§ **Required tasks**:
1) In the failover patch excerpt, write out the lines starting at "Don't you need" and ending at "failover_xmit_ready(struct net_device *dev)".
2) In the failover patch excerpt, which two calls does the function failover_xmit_ready combine to produce its return value?

═════ Text excerpt ═════

Don't you need to get stats from it? This device is going away ...

> +
> +     netdev_info(failover_dev, "failover slave:%s unregistered\n",
> +                 slave_dev->name);
> +
> +done:
> +     return NOTIFY_DONE;
> +}
> +EXPORT_SYMBOL_GPL(failover_slave_unregister);
> +
> +static bool failover_xmit_ready(struct net_device *dev)
> +{
> +     return netif_running(dev) && netif_carrier_ok(dev);
> +}
> +
> +static int failover_slave_link_change(struct net_device *slave_dev)
> +{
> +     struct net_device *failover_dev, *primary_dev, *standby_dev;
> +     struct failover_ops *failover_ops;
> +     struct failover_info *finfo;
> +
> +     if (!netif_is_failover_slave(slave_dev))

═════ Data shown ═════

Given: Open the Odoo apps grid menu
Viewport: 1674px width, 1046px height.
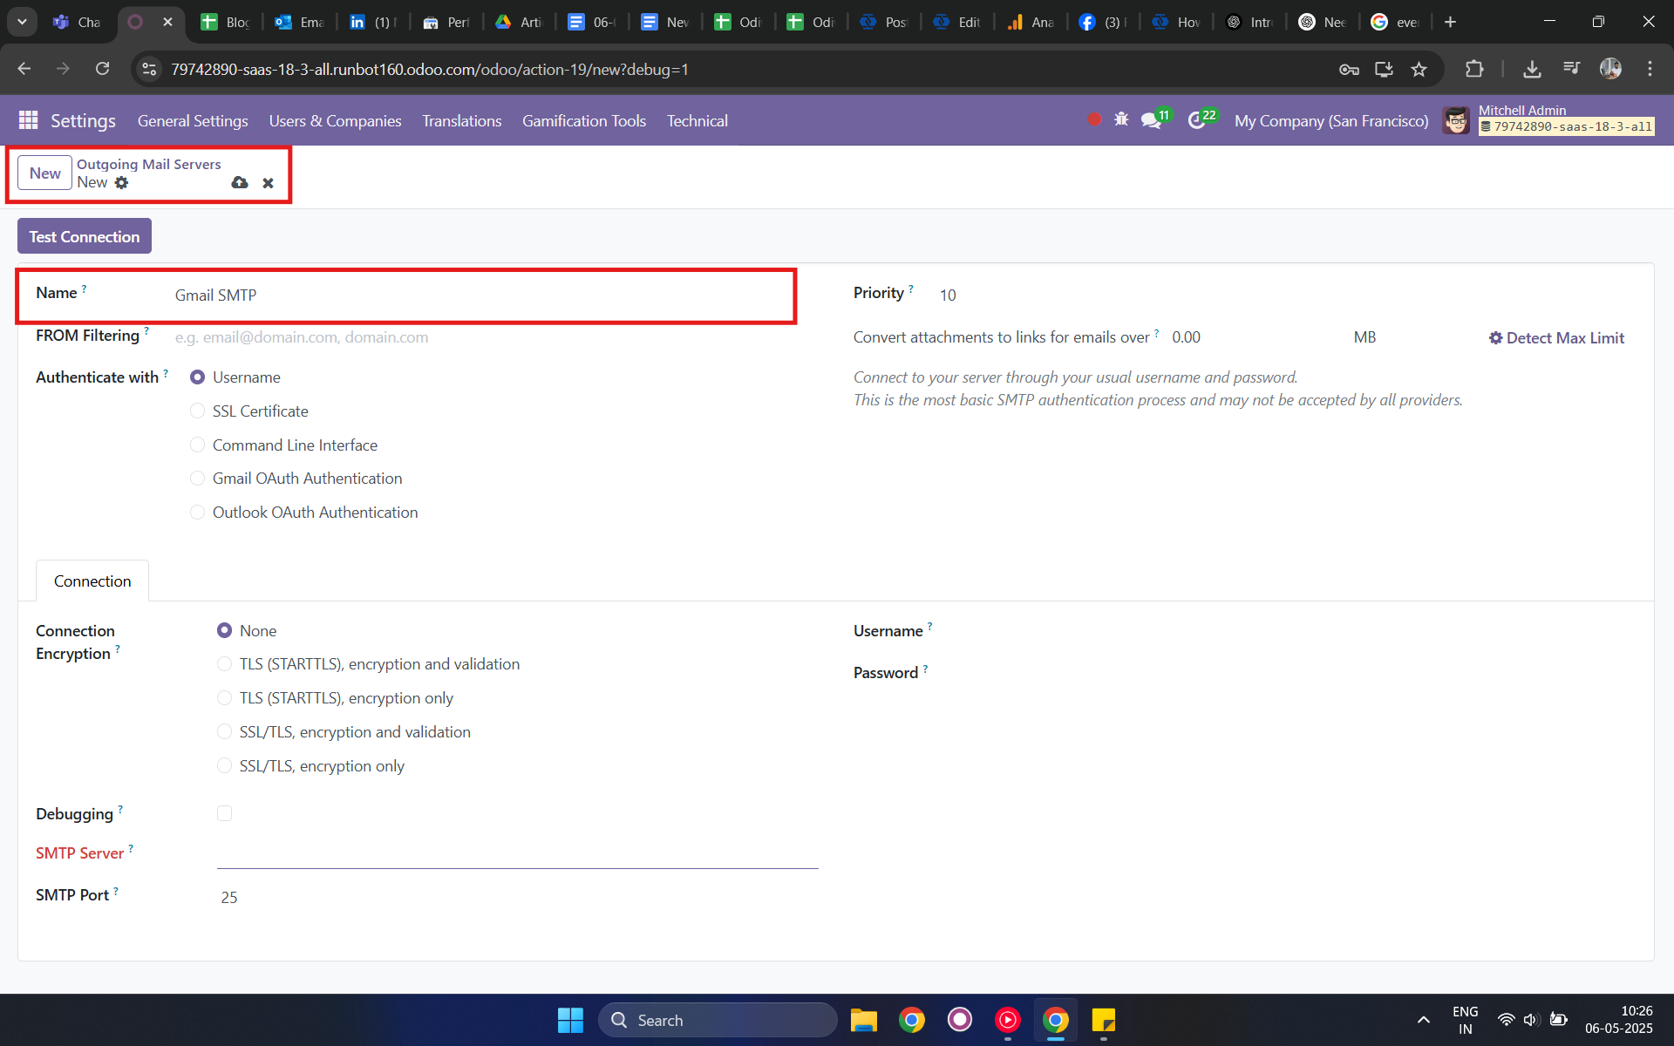Looking at the screenshot, I should pos(28,120).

═════

§ **Full answers**:
1)
Don't you need to get stats from it? This device is going away ...

> +
> +     netdev_info(failover_dev, "failover slave:%s unregistered\n",
> +                 slave_dev->name);
> +
> +done:
> +     return NOTIFY_DONE;
> +}
> +EXPORT_SYMBOL_GPL(failover_slave_unregister);
> +
> +static bool failover_xmit_ready(struct net_device *dev)

2) It returns netif_running(dev) && netif_carrier_ok(dev).